01 febrero 2011

No somos binarios

(Artículo para la revista "Un pequeño deseo", Nº 17, Casa 13, Córdoba, diciembre de 2010.)



1. Sabemos lo que No Somos.
En 2005 escribí, desde mis tierras sanjuaninas, un artículo que intentaba abordar 'lo latinoamericano' y sus posibilidades de autoanálisis a partir de que los códigos que se utilizan no son construcciones propias, sino trozos de un lenguaje importado. En algunos de sus párrafos ponía:
Sabemos lo que No Somos. No somos Europa, pero tampoco somos 'América' (nombre apropiado por los Estados Unidos). Pablo Oyarzun1 se pregunta a qué debemos referirnos para convertir la respuesta en positiva: ¿A lo popular, lo hispánico, lo religioso, lo indígena, la selva, el paisaje elegíaco o violento, lo telúrico...? De tanto retroceder buscando lo propio acabamos despoblando América, y así podemos transformarla en un hueco, un espacio vacante de la representación, un teatro de operaciones. América está suspendida en la imaginación, es una hipótesis. Este tipo de búsqueda de lo nuestro, de puro interminable que se anuncia, tiende a quedar vacío.
Y así como el origen de América Latina es sombrío, su nombre está borroneado. Nuestra lengua es mestiza, las hablas se multiplican por cruces y cruzas. El castellano es el denominador común de un cúmulo de astillas, de un proceso continuo de fragmentación de la lengua. Nuestra experiencia primaria de la lengua, es una experiencia de desposeimiento, de expropiación. Hablar, para nosotros, es traducir, pero aquí falta el sistema desde el cual se traduce: no tenemos lengua propia.
Si no tenemos lengua propia, y nuestro origen se encuentra difuso y oscuro, ¿es posible pensar en la generación de una estética propia, de un código propio para mirar y analizar la producción artística local?”
En ese momento buscaba algún rasgo identitario en el net.art latinoamericano, algo distintivo frente a producciones de otros lugares. Dialogué con los artistas, tracé parámetros de análisis, dibujé caminos enredados, como quien pretende hallar el mapa del tesoro uniendo puntos móviles y parpadeantes.
Unos meses después de haber escrito eso, Evo Morales ganó las elecciones presidenciales de Bolivia. Algo de repente (me) mostraba una forma propia. Algo brilló. No lo veía muy claramente, me faltaban palabras. Aquí Kirchner llevaba dos años. No lo voté. No presté atención. Todavía resonaba el “Que se vayan todos”.
En octubre de 2006 me fui del país.




2. Vemos lo que nombramos.
En 2007, después de algunos meses en Valencia, retomé ese texto y lo convertí en un extenso artículo llamado “Vemos lo que nombramos”, que empezaba diciendo: 
 
La heladera
El refrigerador
La refrigeradora
El frigorífico
La fresquera
El congelador
La nevera
¿Son la misma cosa?
El encontrarme fuera de mi país de origen, viviendo en una cultura que es otra, pero que me es familiar -porque compartimos no sólo la lengua, sino también sangre, hábitos y partes de nuestra historia- me enfrentó nuevamente, con más asombro que certezas, a los modos de construirse el entorno que tenemos como seres sociales. Frágiles, temerosos, armamos trincheras de palabras en torno nuestro, para que el mundo se nos haga menos extraño.

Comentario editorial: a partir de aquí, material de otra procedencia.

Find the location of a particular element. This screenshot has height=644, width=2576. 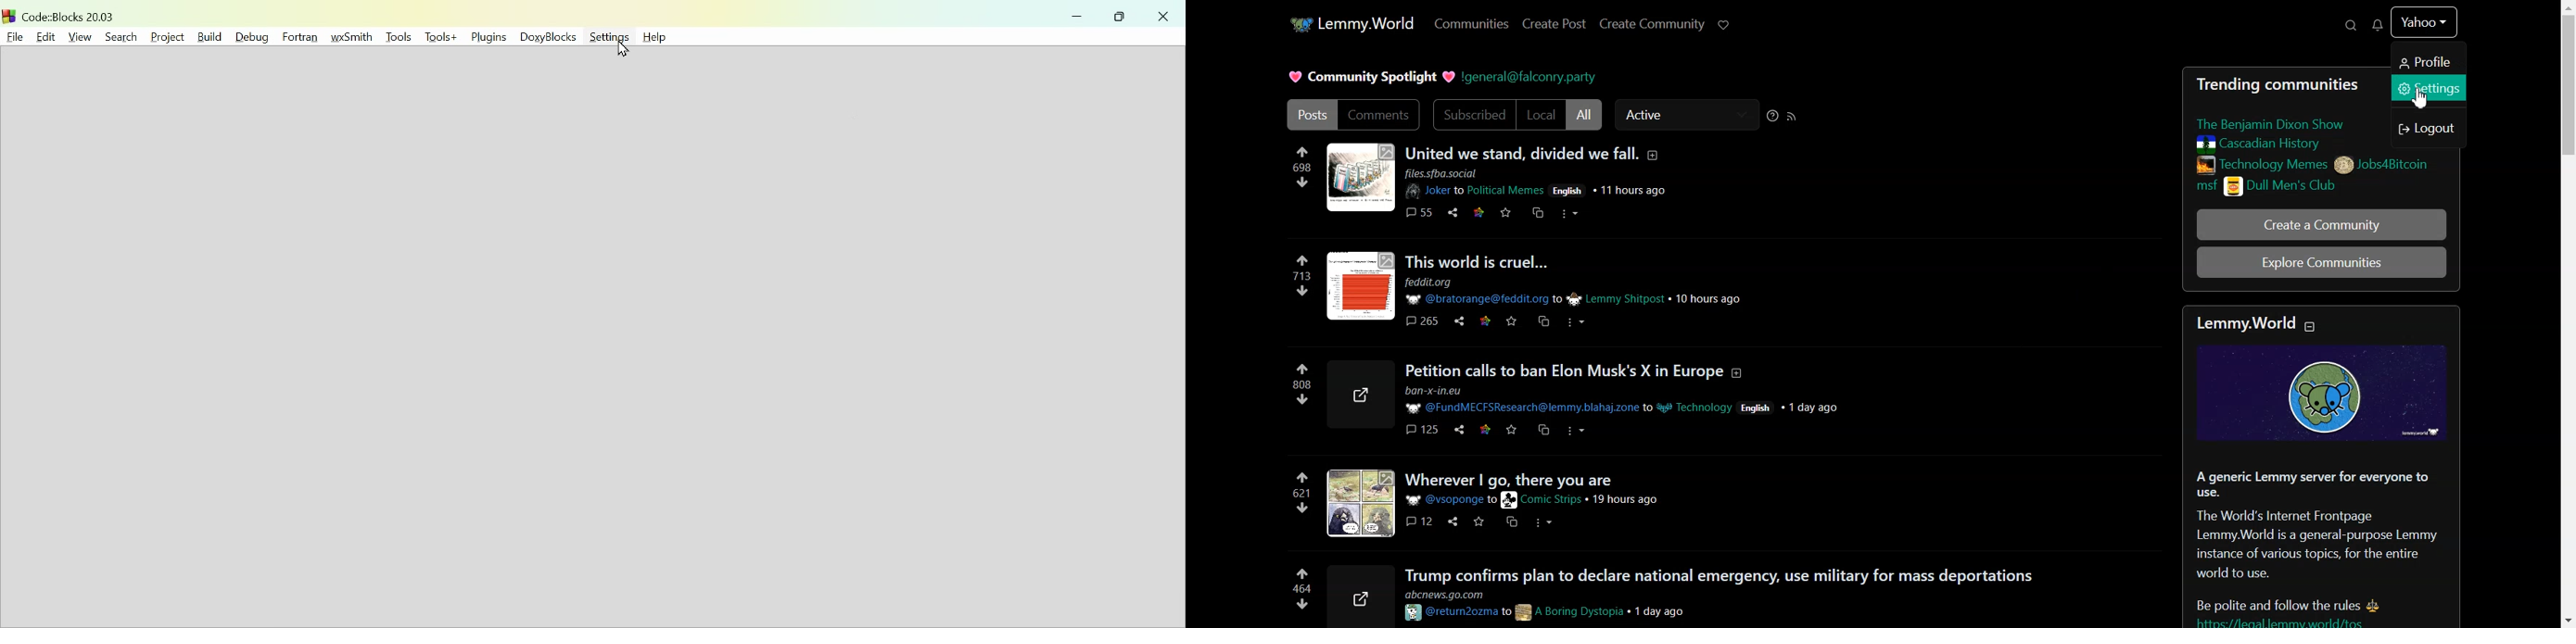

La lengua es una convención basada en la arbitrariedad. Se asigna un sonido a un objeto y se acuerda socialmente que la aparición de uno traerá inmediatamente a la conciencia al otro, y que esa interlocución generará una idea común a los participantes. Así, siendo generales, se construye la lengua, y con ella el diálogo social.
Desde ese año me encontraba inmersa en un babel fascinante del castellano y su explosión de apropiaciones: modismos chilenos, mexicanos, ecuatorianos, paraguayos, peruanos, andaluces, madrileños... Todo lo que se oía filtraba extrañeza, aunque fuera entendido sin dificultad. Recuerdo que un día, una valenciana me dijo: “Que los argentinos hablen mal, vale, pero ¿que escriban como hablan? ¡ya es demasiado!”.
Yo, tomando a Nelly Richard, seguía:
El centro se auto-asigna el privilegio de la “identidad” mientras le reserva a la periferia el uso estereotipado de la “diferencia” como simple ilustración de contexto, destinada a exotizar o folclorizar la imagen del Otro. Este reparto de “identidad” (universalidad) y ”diferencia” (particularidad) entre “centro” y “periferia” le sirve para colocar a lo latinoamericano del lado de los contenidos (el “análisis cultural”: el relato antropológico, la sociología de la cultura, el testimonio político), mientras que lo no-latinoamericano -lo internacional- se encarga de la forma (la “crítica de arte” y la reflexión teórica).



Hay algo triste en ese escrito. Aunque termine en una arenga que reclama la construcción de “nombres propios” independientes de los modelos de análisis del primer mundo, hay todavía un hilo apesadumbrado, que yo en ese momento no podía percibir.
Viví cuatro años en España. Nunca dejé de leer los diarios argentinos. Seguí de cerca el flujo político y social de los países latinoamericanos.
Todos los años viajé, al menos por un mes, para verlo desde dentro.




3. No somos binarios.
Este año 2010 volví a vivir a Argentina. Volví politizada, entusiasmada, amando los procesos arriesgados que este país -y casi toda la región- se había atrevido a emprender. Volví discutiendo, opinando.
Otra vez retomé aquél texto, no ya para reescribirlo sino para dialogar con él, mirarme desde esas palabras y ver cómo las cosas (me) habían cambiado.
Estamos creando los nombres propios. Hay una lengua que se está hablando de este lado y que se expande horizontalmente. Cada vez tenemos más palabras en el diálogo social, y cada vez nos vemos más nítidos y claros a través de ellas. La palabra periferia cada vez está más fuera de esta lengua, porque la periferia confirma un centro, lo hace posible, y nosotros no somos binarios. Hay una lengua creciendo en red, que reescribe nuestra forma de mirar. 

 
1 Oyarzun, Pablo. Identidad, diferencias, mezcla: ¿pensar Latinoamérica?, publicado en América Latina. Continente fabulado. Compiladora: Rebeca León. Editorial Dolmen, Santiago,1997.